PASSAGE:
———

Sunday, September 5, 2010

Mistakes

I recently made a very big mistake. I said something inappropriate that ended up offending a large number of people, and I am just sick about it. When I said it, I didn't think it was as harmful as it turned out to be. I was trying to be funny, but unfortunately, it was at someone else's expense. Ultimately, it was determined that I am judgmental, mean and bitter, and I completely ruined a wonderful evening for a lot of people.

Ouch.

I found out about my blunder in a less than tactful way, from someone whom I considered a friend, and I felt gutted.

Ouch again.

What I am sick about is that I have fueled the insecurity of others and caused them to question themselves unnecessarily.

For the last three days I have had a lot of time to think about my actions and words, and what they have said about me. I thought I had moved past so much gobbledeegook. I thought I had given up gossip for good. I thought I was mature. I thought that I had lived my life in such a way that others would wonder why I am so happy and feel compelled to ask me about it, giving me a chance to share what I believe. I thought I was showing that I am trying to live a Christlike life.

Apparently not.

I was showing that I am judgmental, mean, bitter--and catty to boot.

Granted, those who know me well were not offended by my comment, and they have provided the most wonderful support and kind words of encouragement. I have amazing friends and family who can see past my imperfections and forgive me my shortcomings. Thank heavens.

I have learned a few things.

Everyone makes mistakes, and I have learned that they come in different forms. Sometimes they are deliberate. Sometimes not. Sometimes they are big, and sometimes they are small. Sometimes they are mistakes of omission and forgetfulness. Sometimes they are honest. Sometimes they are selfish. Sometimes they are harmless and funny, and sometimes they are terribly hurtful. I know I have fallen prey to making each and every kind of mistake on this list.

I've learned not to judge someone's character by one little action. People do mean things when they are hurt.

My job then is to be kind and give others the benefit of the doubt. I must not take offense so quickly. I must be more forgiving of others when they make mistakes, no matter what kind, and even if they are hurtful to me. I must give others an unimpeded path toward repentance and change, just in case they are ever inclined to do so. It doesn't mean I don't protect myself or my family, or take measures to prevent harmful influences from entering my life, and it doesn't mean that I shouldn't set boundaries and standards for proper behavior. What it means is that my heart should be wiped clean of guile and malice toward others and be filled instead with love.

———

DATASET:
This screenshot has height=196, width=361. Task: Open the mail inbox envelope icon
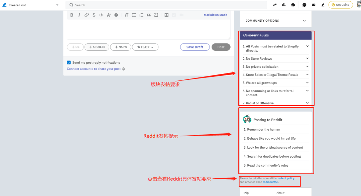pyautogui.click(x=314, y=5)
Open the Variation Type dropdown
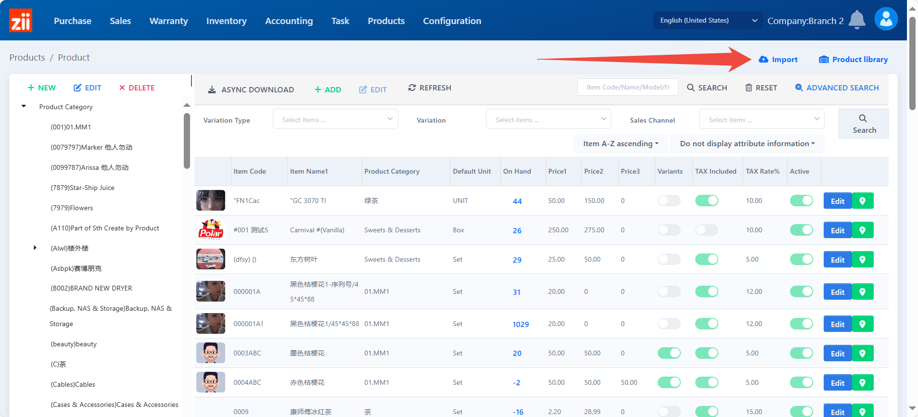Image resolution: width=918 pixels, height=417 pixels. (335, 120)
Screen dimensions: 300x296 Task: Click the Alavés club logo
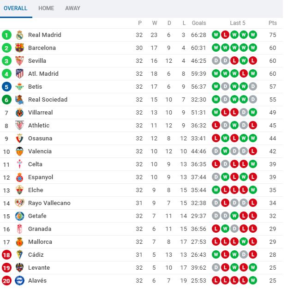(19, 281)
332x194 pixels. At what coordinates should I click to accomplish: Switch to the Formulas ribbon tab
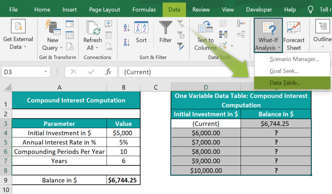pyautogui.click(x=144, y=9)
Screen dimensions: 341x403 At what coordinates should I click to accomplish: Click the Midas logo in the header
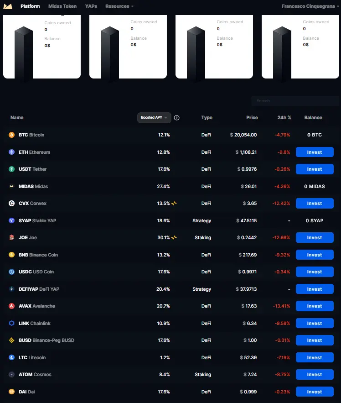8,6
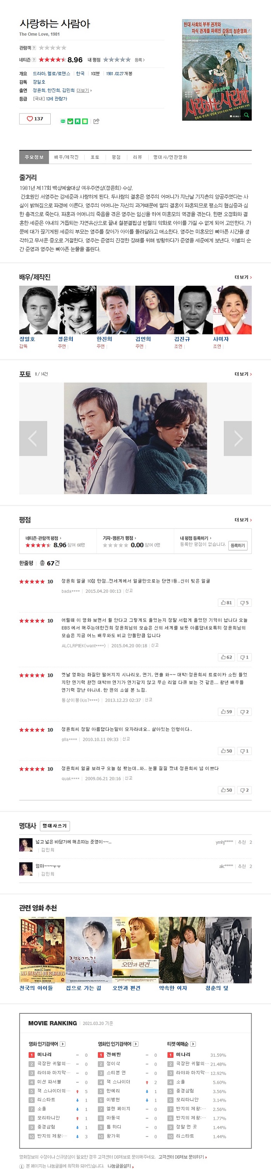Show next photo with right arrow

pyautogui.click(x=237, y=438)
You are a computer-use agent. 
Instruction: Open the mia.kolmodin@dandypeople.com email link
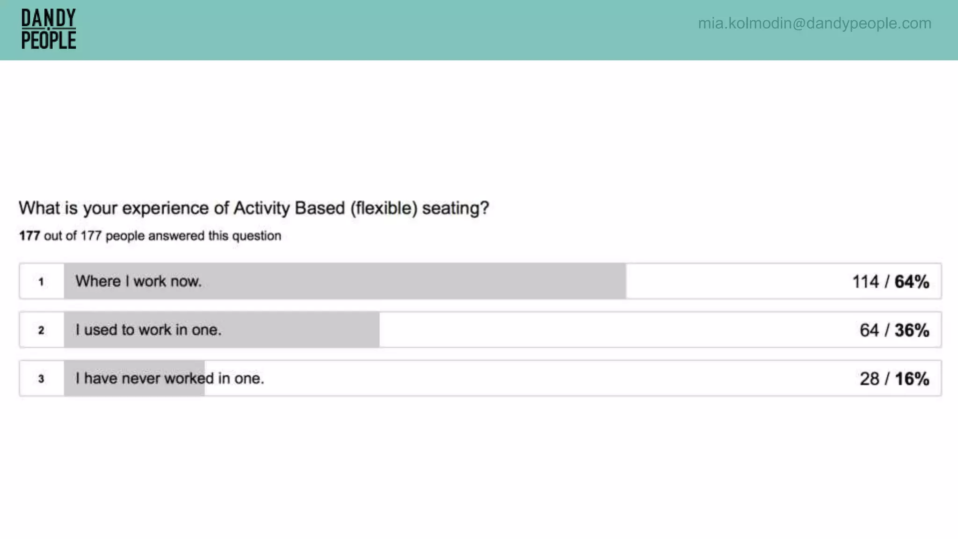[814, 23]
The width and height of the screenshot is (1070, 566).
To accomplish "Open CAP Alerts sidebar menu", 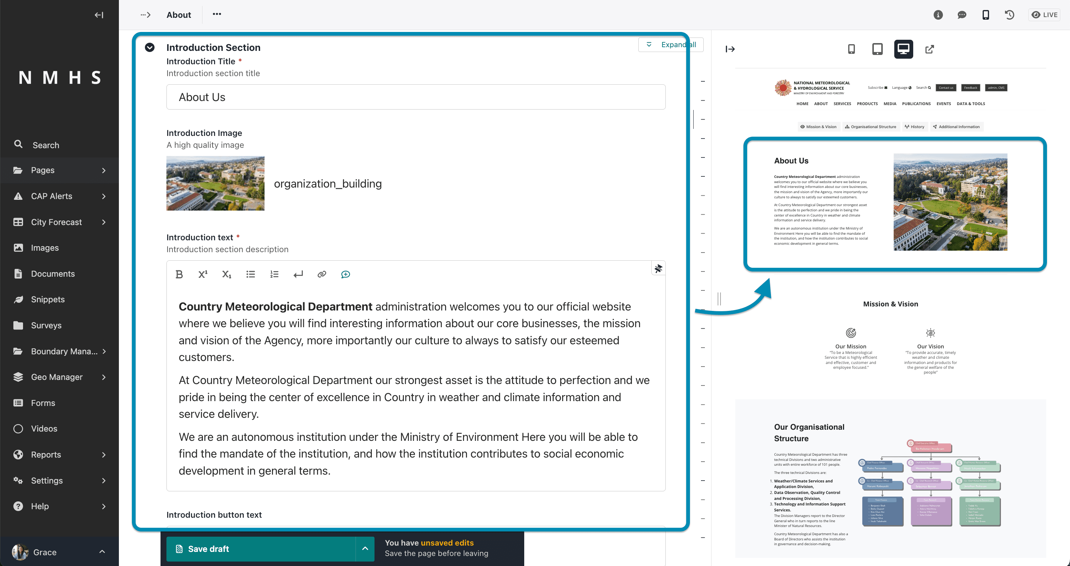I will (59, 196).
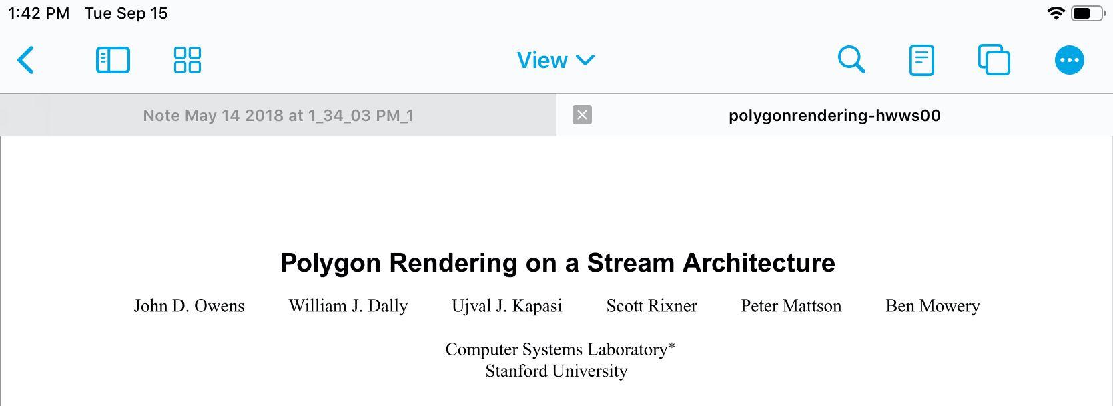The width and height of the screenshot is (1113, 406).
Task: Open the multiple windows tabs icon
Action: 994,60
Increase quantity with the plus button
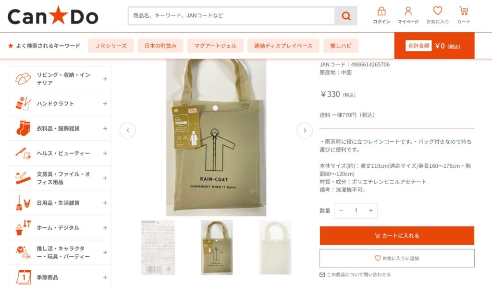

———

GOAL: According to the "Mistakes" post, how long has the writer spent thinking about their actions and words? The rows above aren't needed for this.

ANSWER TO THE EXERCISE: The last three days.